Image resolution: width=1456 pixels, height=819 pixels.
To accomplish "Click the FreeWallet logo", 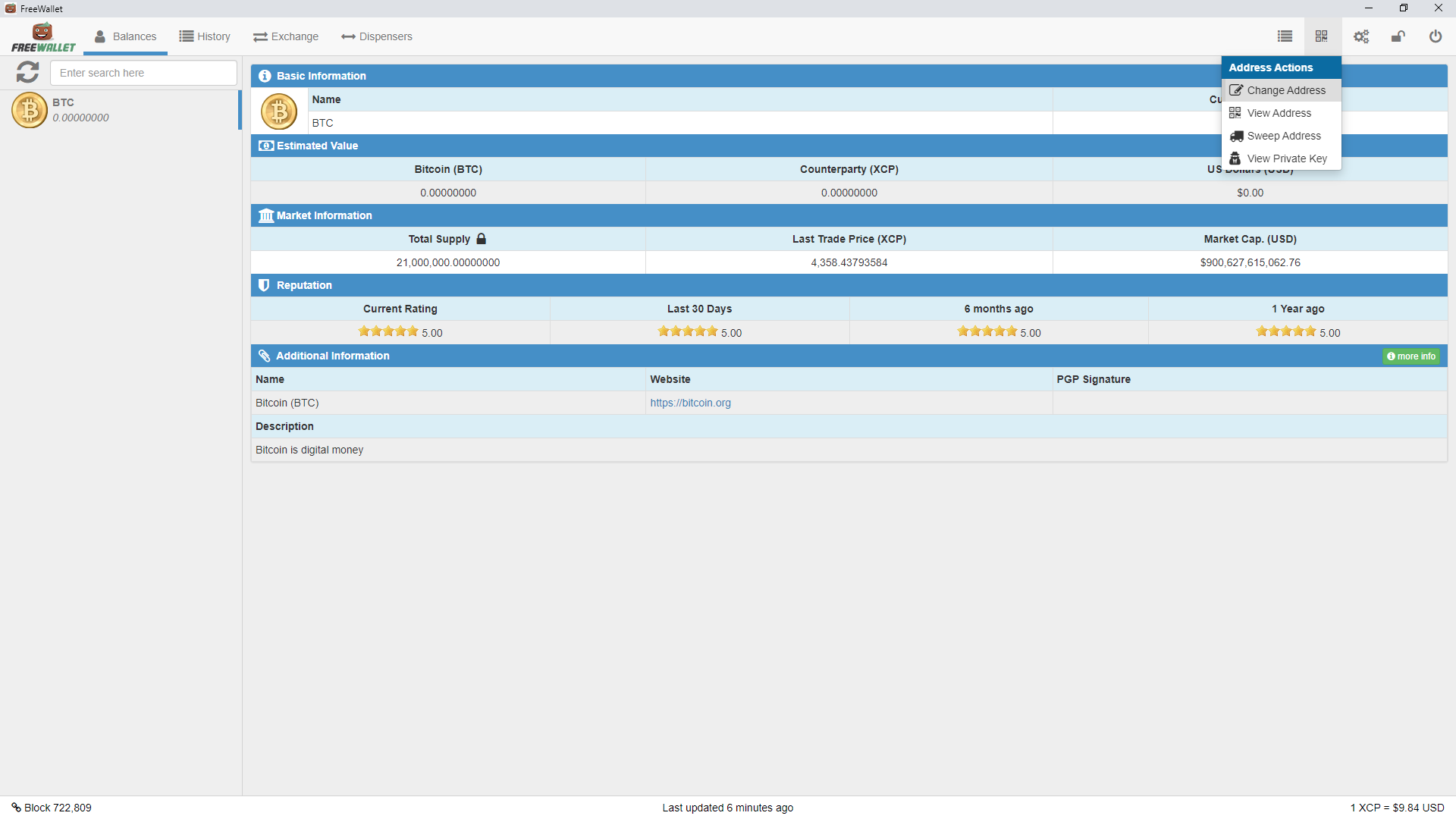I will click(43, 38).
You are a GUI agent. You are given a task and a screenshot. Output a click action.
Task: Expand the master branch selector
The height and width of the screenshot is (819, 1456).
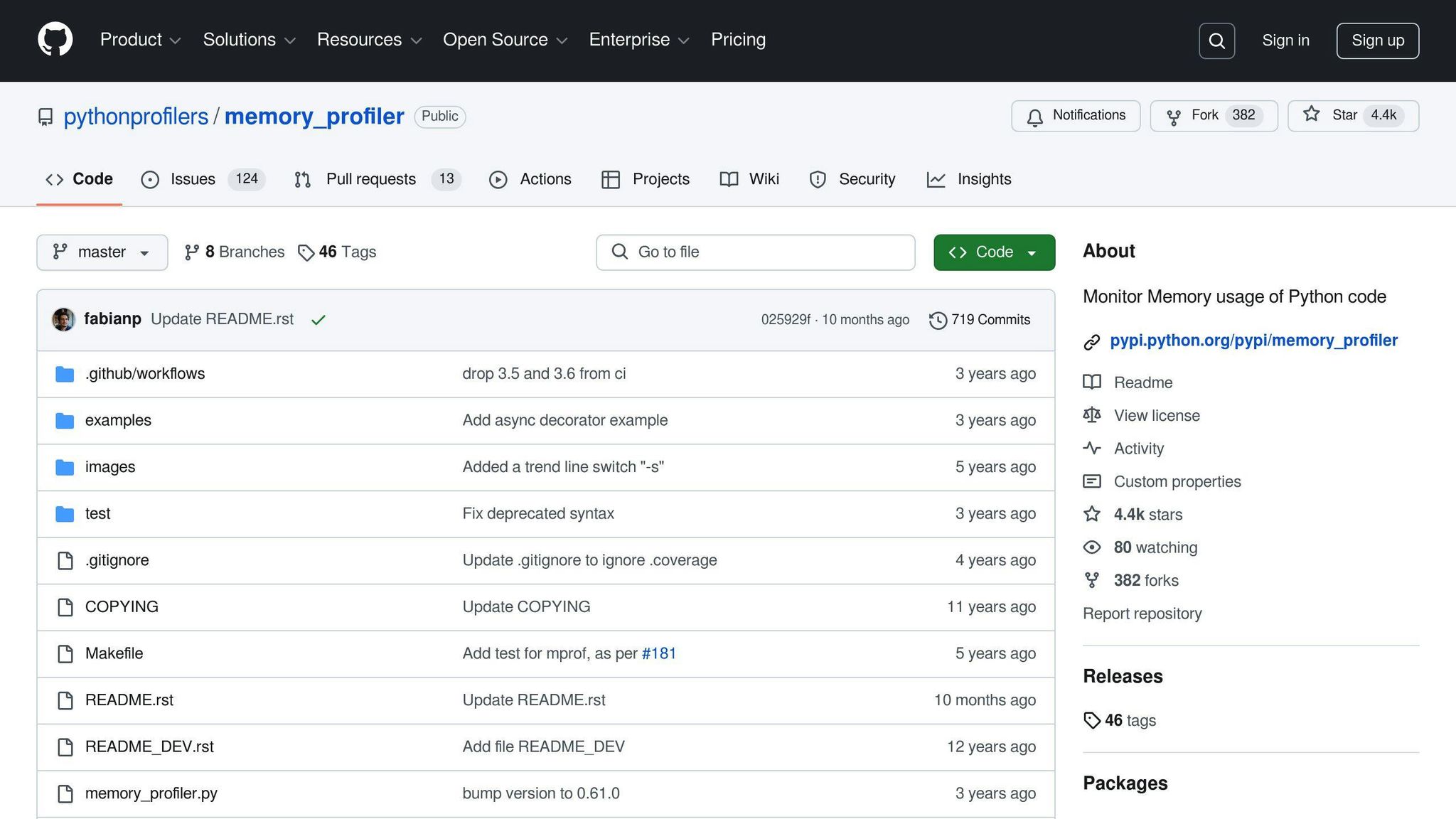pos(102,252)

####################

◆ **AIM OF THE EXERCISE**
Every line from the one with "Task: Expand the master branch selector" through the last line of the listing above must be written out exactly, and no picture may appear.

◆ **EXERCISE RESULT**
Task: Expand the master branch selector
The height and width of the screenshot is (819, 1456).
pos(102,252)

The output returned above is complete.